### Input records:
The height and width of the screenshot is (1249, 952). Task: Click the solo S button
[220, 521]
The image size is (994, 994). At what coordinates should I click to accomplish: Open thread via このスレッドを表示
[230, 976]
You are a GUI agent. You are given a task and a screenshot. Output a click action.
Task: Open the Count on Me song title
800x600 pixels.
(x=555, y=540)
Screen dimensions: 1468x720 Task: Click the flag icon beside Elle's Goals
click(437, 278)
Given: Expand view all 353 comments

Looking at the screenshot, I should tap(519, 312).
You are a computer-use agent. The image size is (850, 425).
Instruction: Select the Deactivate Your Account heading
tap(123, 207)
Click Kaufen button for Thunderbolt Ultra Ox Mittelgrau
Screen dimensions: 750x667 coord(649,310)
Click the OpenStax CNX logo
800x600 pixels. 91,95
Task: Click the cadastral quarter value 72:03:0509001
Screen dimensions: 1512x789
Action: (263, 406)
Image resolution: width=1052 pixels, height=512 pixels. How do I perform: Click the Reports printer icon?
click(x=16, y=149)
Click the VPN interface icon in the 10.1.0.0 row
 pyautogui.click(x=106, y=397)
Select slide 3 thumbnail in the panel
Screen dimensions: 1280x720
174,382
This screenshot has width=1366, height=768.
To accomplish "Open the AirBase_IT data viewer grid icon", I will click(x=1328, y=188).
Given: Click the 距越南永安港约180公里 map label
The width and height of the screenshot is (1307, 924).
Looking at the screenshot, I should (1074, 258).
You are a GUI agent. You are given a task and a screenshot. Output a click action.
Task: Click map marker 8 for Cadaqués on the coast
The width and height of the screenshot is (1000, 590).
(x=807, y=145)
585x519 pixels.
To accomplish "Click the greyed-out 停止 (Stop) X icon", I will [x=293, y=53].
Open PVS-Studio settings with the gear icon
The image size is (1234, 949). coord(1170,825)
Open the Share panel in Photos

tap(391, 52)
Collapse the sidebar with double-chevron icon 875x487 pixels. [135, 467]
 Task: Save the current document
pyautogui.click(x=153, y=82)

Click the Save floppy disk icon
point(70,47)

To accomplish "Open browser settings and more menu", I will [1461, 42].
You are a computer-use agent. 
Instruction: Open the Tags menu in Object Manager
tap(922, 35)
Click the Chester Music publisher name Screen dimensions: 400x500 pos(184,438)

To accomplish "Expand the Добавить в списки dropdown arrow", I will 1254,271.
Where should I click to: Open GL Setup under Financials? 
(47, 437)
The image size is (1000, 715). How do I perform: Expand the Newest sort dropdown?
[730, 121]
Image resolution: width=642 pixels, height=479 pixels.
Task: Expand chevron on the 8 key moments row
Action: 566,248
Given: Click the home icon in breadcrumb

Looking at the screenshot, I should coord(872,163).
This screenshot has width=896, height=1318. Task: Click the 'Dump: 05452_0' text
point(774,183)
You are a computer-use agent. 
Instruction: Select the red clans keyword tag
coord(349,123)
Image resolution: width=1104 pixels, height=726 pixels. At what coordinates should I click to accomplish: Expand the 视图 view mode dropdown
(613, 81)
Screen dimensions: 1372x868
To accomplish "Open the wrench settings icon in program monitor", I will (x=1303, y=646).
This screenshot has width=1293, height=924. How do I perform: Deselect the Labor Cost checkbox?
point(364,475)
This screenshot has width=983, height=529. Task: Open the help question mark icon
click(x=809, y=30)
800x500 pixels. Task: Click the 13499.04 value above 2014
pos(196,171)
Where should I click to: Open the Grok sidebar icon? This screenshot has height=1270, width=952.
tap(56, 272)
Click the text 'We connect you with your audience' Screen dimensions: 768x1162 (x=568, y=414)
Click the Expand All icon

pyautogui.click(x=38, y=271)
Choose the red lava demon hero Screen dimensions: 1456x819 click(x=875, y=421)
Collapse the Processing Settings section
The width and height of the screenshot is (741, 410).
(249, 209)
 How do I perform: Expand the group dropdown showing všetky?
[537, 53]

### Task:
Find the line with "The image size is (1000, 715)." in the listing. Reproduce it and all the lines after it, exactly, through the last line.

### Expected answer:
The image size is (1000, 715). How do I perform: Expand the Newest sort dropdown?
[730, 121]
Image resolution: width=642 pixels, height=479 pixels.
Task: Expand chevron on the 8 key moments row
Action: 566,248
Given: Click the home icon in breadcrumb

Looking at the screenshot, I should coord(872,163).
This screenshot has width=896, height=1318. Task: Click the 'Dump: 05452_0' text
point(774,183)
You are a computer-use agent. 
Instruction: Select the red clans keyword tag
coord(349,123)
Image resolution: width=1104 pixels, height=726 pixels. At what coordinates should I click to accomplish: Expand the 视图 view mode dropdown
(613, 81)
Screen dimensions: 1372x868
To accomplish "Open the wrench settings icon in program monitor", I will (x=1303, y=646).
This screenshot has width=1293, height=924. How do I perform: Deselect the Labor Cost checkbox?
point(364,475)
This screenshot has width=983, height=529. Task: Open the help question mark icon
click(x=809, y=30)
800x500 pixels. Task: Click the 13499.04 value above 2014
pos(196,171)
Where should I click to: Open the Grok sidebar icon? This screenshot has height=1270, width=952.
tap(56, 272)
Click the text 'We connect you with your audience' Screen dimensions: 768x1162 (x=568, y=414)
Click the Expand All icon

pyautogui.click(x=38, y=271)
Choose the red lava demon hero Screen dimensions: 1456x819 click(x=875, y=421)
Collapse the Processing Settings section
The width and height of the screenshot is (741, 410).
(249, 209)
 How do I perform: Expand the group dropdown showing všetky?
[537, 53]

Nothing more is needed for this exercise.